→ Work to do
1: In the farm visit post, why has computer time been at a minimum? Answer in one or two sentences.
2: Sum up the farm visit post in two sentences.

→ Page excerpt
(begin)
It has been some time since my last post, but life seems to have been busy lately and with the days being longer I find that we take advantage of all the daylight to get things done around here, so computer time has been at a minimum.

Anyway, our daughter, Hilary, was here for a few weeks visit recently and I thought I would say a few things about that.  We were very glad to see her again especially the two wee ones.  Spending time with their big sister “Ha Ha” is one of their favorite things to do.

It seemed that her visit had some common elements to it.  We visited a pig farm where the pigs are free range and happy, another small farm where there were new baby lambs to fondle and a dairy operation.  So, a country theme.

The visit to the new baby lambs is the subject of this post.  We went to see some friends in Moncontour as they mentioned they had a number of new lambs.  In addition there is a dairy operation next to their property which is rather interesting.  Before we had tea, it was suggested that as there was no milk that we go next door and get some.
(end)
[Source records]
(begin)
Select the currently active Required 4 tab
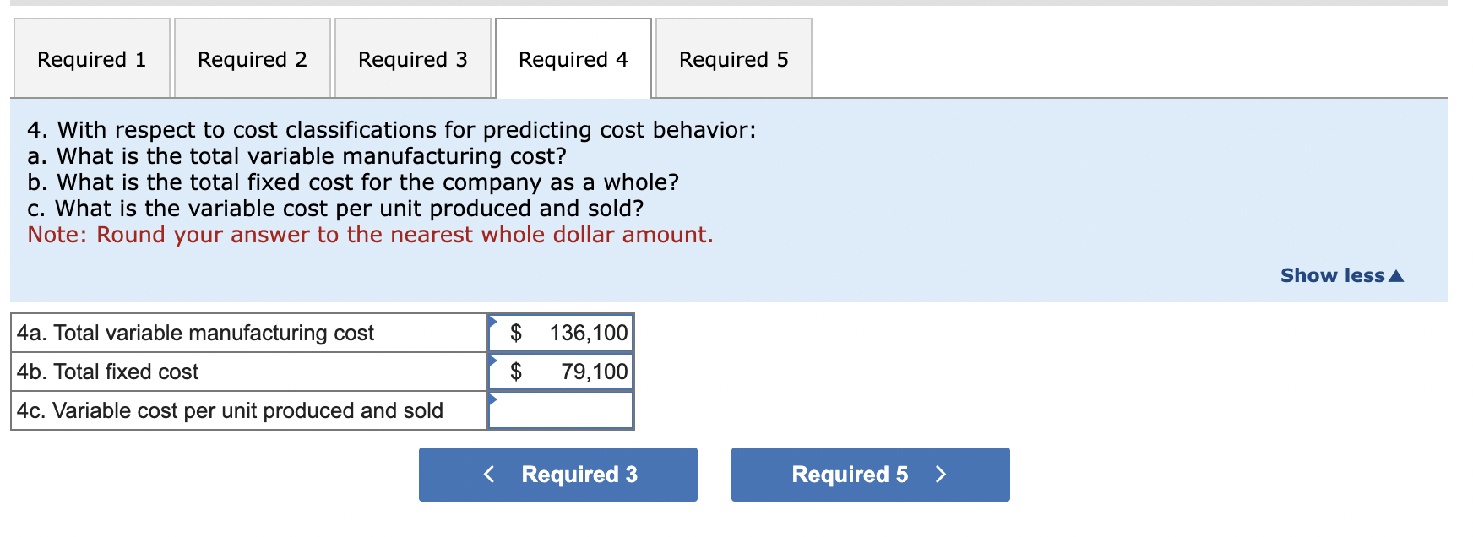 click(573, 59)
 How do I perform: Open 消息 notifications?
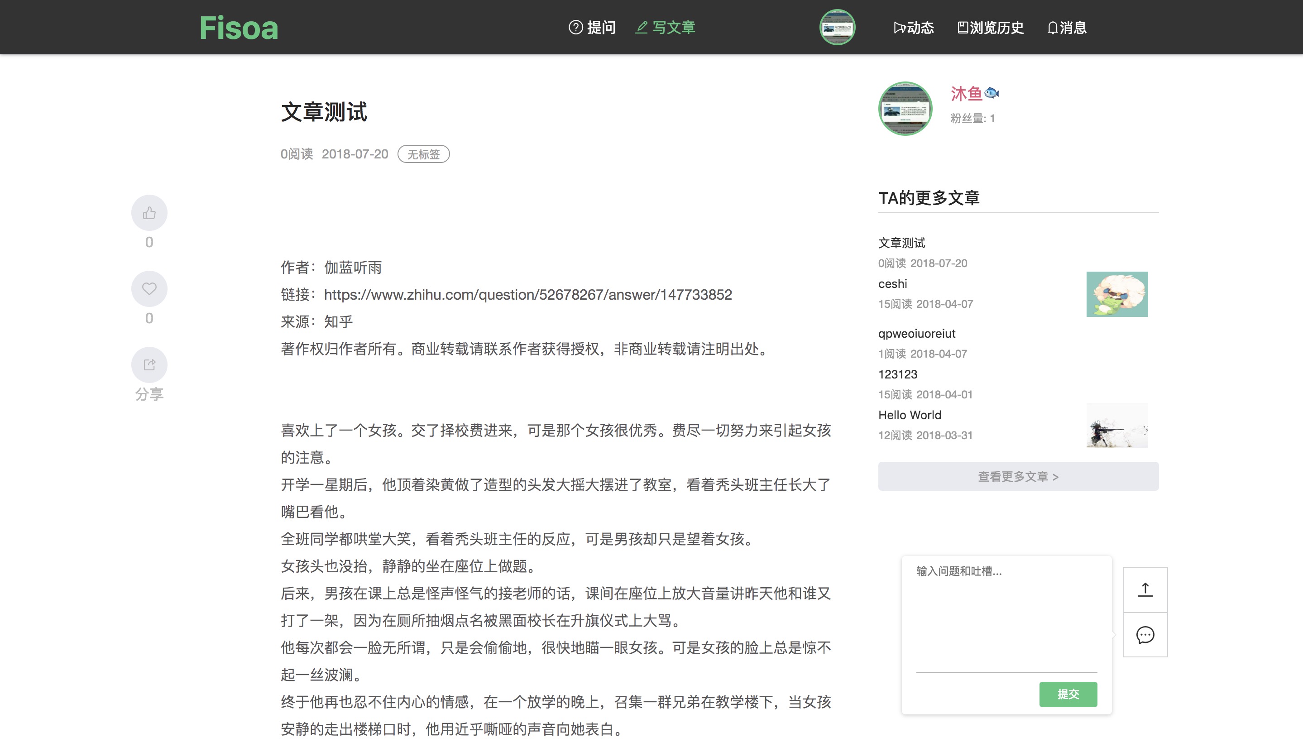click(x=1067, y=27)
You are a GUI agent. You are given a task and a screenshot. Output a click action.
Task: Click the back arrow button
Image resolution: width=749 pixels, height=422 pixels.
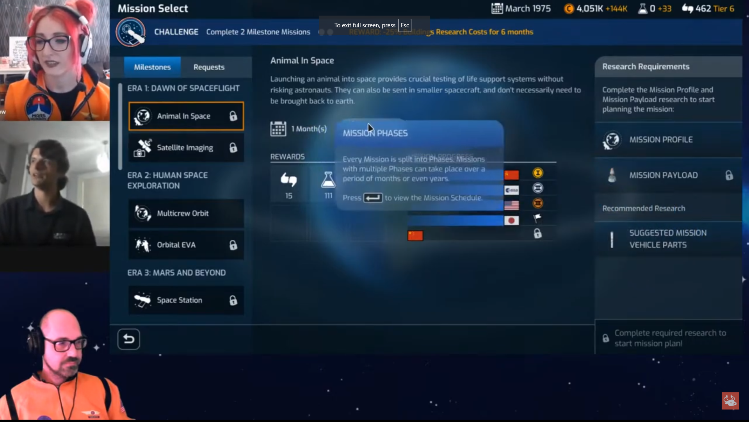tap(128, 339)
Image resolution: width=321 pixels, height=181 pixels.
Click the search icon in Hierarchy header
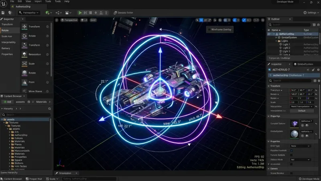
(end)
→ Correct answers
1: Life has been busy, and with the longer days the household uses all the daylight to get things done around the place. That leaves little time for the computer.

2: After a busy stretch with little computer time, the writer describes a visit of a few weeks from their daughter Hilary, which had a country theme: a free-range pig farm, a small farm with new baby lambs, and a dairy operation. This post is about the trip to see the lambs at friends' place in Moncontour, where, because there was no milk for tea, it was suggested they go next door to the dairy to get some.